Sembra incredibile che si possa rispolverare con tanta leggerezza il mito, così viene definito da Giovanni Bignami presidente dell’Istituto Nazionale di Astrofisica (INAF), dello stato stazionario e dell’universo eterno. Ma dov’è vissuta negli ultimi 50 anni l’astrofisica triestina, celebrata ovunque vada come celebrità e simbolo della scienza italiana? Lei stessa rispondendo imbarazzata a tutti questi deliranti elogi che addirittura la volevano come senatrice a vita, ha risposto: ««È un onore, ma non credo di meritarlo, non ho scoperto nulla».

Risale al 1964 la scoperta la Radiazione cosmica di fondo e il Big Bang, di cui essa è la radiazione elettromagnetica residua da esso prodotta, divenne ormai un fatto acquisito da tutti gli astronomi (o quasi), evento avvenuto 13,7 miliardi di anni fa dal quale nacquero anche spazio e tempo. Inoltre, oggi, come spiega Marco Bersanelli ordinario di Astrofisica all’Università di Milano e tra i responsabili scientifici della missione spaziale PLANCK dell’Agenzia Spaziale Europea, è «consolidata l’osservazione dell’abbondanza degli elementi leggeri primordiali in pieno accordo con le previsioni di una fase primordiale calda dell’universo», come fu la temperatura nei primi minuti dopo il Big Bang. Occorre infine citare la costante di Hubble che riguarda l’allontanamento delle galassie, con maggiore velocità per quelle più lontane esattamente come ci si aspetterebbe se tutta la materia avesse avuto inizio contemporaneamente, tanto che si può procedere a ritroso nel tempo fino ad un momento iniziale. Proprio per queste evidenze esiste un consenso quasi unanime sul fatto che l’Universo sia cominciato con il Big Bang (esistono anche ipotesi minori ma evitano di spiegare queste “prove”).
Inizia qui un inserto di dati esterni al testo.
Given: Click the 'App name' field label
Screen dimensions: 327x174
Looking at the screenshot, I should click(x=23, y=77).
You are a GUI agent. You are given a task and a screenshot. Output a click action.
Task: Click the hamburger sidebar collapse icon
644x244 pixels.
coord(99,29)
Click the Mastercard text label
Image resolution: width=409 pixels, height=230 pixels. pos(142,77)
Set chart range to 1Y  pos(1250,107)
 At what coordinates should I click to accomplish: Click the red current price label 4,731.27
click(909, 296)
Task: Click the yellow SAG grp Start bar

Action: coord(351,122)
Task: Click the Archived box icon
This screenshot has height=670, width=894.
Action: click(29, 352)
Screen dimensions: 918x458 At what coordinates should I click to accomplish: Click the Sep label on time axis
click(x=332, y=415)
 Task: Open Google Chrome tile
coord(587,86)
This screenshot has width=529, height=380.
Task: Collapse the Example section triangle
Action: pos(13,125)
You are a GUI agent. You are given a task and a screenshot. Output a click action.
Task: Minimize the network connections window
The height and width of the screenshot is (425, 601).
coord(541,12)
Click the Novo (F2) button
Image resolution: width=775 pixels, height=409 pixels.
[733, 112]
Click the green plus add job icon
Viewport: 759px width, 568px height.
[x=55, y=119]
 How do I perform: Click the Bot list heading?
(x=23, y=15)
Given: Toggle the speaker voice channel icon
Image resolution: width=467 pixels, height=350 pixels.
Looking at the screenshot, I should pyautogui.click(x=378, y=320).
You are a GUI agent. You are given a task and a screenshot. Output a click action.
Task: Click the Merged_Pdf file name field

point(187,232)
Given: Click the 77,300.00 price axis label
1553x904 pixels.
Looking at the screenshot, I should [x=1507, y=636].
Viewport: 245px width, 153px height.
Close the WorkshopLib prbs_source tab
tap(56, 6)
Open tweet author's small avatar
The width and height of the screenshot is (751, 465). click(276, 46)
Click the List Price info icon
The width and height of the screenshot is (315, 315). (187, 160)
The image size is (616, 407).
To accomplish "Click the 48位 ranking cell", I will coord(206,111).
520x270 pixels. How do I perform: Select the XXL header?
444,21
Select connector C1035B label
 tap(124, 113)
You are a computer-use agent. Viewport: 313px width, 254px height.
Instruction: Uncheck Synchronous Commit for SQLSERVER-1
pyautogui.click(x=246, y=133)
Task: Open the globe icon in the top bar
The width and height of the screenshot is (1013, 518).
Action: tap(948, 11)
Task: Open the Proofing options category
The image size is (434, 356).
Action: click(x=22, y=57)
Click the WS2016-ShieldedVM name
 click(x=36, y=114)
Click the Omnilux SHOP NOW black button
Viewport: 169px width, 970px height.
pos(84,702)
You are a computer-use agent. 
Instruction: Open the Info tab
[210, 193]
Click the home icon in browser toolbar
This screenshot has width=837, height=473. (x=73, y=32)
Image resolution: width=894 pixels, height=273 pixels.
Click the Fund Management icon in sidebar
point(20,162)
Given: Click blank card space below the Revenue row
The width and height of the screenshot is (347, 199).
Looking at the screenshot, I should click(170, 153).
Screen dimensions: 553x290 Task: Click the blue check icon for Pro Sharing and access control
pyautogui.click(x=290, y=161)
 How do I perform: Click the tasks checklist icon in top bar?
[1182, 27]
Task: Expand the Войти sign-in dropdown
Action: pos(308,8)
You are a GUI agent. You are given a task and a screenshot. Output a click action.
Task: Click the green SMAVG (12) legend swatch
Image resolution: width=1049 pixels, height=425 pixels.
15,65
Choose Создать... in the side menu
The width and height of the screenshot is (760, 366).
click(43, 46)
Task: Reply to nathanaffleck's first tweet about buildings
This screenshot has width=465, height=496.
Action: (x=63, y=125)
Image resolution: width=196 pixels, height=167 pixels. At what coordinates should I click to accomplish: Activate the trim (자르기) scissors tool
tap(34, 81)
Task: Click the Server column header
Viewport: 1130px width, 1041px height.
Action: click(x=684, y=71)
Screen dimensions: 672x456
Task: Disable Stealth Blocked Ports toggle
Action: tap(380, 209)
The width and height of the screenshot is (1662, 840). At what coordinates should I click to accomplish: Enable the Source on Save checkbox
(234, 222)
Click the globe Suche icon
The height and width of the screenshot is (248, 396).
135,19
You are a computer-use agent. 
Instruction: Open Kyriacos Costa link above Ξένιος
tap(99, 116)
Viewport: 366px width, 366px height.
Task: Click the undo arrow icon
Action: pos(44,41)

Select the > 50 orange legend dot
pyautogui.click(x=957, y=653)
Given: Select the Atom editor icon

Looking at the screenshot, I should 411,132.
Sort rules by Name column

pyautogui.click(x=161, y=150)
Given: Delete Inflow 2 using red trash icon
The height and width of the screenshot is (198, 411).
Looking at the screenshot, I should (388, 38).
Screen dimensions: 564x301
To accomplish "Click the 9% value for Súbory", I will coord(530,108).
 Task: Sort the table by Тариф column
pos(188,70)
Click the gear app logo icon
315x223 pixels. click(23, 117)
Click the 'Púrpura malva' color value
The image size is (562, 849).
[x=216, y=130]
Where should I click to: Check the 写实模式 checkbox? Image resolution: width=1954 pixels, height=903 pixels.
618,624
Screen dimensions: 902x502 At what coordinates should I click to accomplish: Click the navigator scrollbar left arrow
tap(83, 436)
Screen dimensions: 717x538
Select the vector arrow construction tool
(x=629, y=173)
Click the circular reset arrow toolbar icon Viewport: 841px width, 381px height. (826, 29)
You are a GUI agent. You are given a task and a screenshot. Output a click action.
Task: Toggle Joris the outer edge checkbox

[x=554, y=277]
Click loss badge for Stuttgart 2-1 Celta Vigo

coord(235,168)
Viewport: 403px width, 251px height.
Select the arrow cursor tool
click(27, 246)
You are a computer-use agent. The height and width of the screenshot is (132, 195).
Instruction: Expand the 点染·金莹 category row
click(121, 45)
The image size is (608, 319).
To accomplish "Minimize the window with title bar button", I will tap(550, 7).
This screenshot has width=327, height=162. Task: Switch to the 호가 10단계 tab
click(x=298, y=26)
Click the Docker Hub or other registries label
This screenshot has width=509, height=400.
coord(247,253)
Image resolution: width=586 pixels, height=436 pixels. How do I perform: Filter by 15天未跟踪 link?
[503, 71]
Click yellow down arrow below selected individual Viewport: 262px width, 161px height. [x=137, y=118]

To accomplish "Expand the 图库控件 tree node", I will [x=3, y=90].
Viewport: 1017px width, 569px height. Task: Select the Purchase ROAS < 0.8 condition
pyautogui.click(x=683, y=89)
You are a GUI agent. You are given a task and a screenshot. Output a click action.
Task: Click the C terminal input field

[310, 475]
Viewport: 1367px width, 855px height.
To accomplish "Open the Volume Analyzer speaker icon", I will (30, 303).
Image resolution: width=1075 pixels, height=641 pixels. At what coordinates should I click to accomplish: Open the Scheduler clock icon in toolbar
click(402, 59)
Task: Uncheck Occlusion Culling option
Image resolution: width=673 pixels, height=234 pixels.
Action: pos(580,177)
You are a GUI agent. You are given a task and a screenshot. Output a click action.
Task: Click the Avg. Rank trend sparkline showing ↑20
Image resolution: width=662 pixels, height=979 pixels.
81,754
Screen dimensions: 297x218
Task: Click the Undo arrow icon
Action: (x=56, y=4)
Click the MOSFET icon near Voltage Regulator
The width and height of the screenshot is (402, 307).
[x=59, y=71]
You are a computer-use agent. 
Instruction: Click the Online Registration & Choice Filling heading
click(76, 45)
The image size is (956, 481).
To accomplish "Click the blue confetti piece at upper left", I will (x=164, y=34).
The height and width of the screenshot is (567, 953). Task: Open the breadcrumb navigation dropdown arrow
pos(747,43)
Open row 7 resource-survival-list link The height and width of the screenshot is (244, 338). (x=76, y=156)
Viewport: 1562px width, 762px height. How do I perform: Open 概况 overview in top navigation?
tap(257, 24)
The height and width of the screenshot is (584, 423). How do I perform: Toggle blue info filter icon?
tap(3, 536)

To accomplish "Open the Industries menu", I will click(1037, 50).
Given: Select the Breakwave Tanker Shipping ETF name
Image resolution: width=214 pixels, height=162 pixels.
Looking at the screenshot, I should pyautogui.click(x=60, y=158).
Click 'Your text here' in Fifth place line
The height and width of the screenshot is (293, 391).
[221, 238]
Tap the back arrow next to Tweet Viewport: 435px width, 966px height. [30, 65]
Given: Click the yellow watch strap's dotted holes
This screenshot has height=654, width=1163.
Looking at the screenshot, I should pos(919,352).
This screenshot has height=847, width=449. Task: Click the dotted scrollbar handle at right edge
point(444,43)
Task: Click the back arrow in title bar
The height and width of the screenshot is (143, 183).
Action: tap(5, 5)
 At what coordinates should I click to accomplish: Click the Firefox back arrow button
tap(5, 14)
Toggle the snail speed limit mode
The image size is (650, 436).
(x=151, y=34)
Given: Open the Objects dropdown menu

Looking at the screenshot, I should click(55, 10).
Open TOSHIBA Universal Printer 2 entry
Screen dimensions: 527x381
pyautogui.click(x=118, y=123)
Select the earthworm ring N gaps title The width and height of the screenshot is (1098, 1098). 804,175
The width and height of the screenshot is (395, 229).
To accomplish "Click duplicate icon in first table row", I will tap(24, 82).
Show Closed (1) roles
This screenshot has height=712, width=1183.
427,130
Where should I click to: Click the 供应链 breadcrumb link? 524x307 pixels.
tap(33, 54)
Appare dunque profondamente antiscientifico ritornare a teorizzare l’universo eterno, senza inizio e senza fine, come fa la Hack, presidente onoraria dell’UAAR (atei fondamentalisti italiani). La questione è chiaramente ideologica e lei stessa, nell’intervista realizzata, lo fa capire tra le righe: «sarebbe tutto più semplice se fosse così», che tradotto significa: “sarebbe tutto più semplice essere atei se l’universo non avesse avuto un inizio”. Effettivamente, lo scopritore del Big bang fu un gesuita, Georges Lemaître, e subito gli scienziati atei si opposero per motivi di natura filosofica essendo un’idea così compatibile con la Creazione. Anche Albert Einstein, che ateo non era, parlando con il gesuita astronomo disse: «Questa faccenda assomiglia troppo alla Genesi, si vede bene che siete un prete». Francis Collins, il genetista che ha sequenziato del DNA umano, oggi direttore del National Institutes of Health, ha sostenuto che il Big Bang «domanda a gran voce una spiegazione divina e infatti si accorda perfettamente con l’idea di un Dio Creatore trascendente. Non riesco a capire come la natura avrebbe potuto crearsi da sé. Solo una forza al di fuori del tempo e dello spazio avrebbe potuto fare una cosa simile» (“Il linguaggio di Dio”, Sperling&Kupfer 2007, pag. 63). Il celebre astrofisico Allan Sandage ha evidenziato che «con le conseguenze riguardanti la possibilità che gli astronomi abbiano identificato l’evento della creazione mette veramente la cosmologia vicino al tipo di teologia naturale medioevale che ha cercato di trovare Dio identificando la causa prima» (citato in “Solo lo stupore conosce”, BUR 2003, pag. 337).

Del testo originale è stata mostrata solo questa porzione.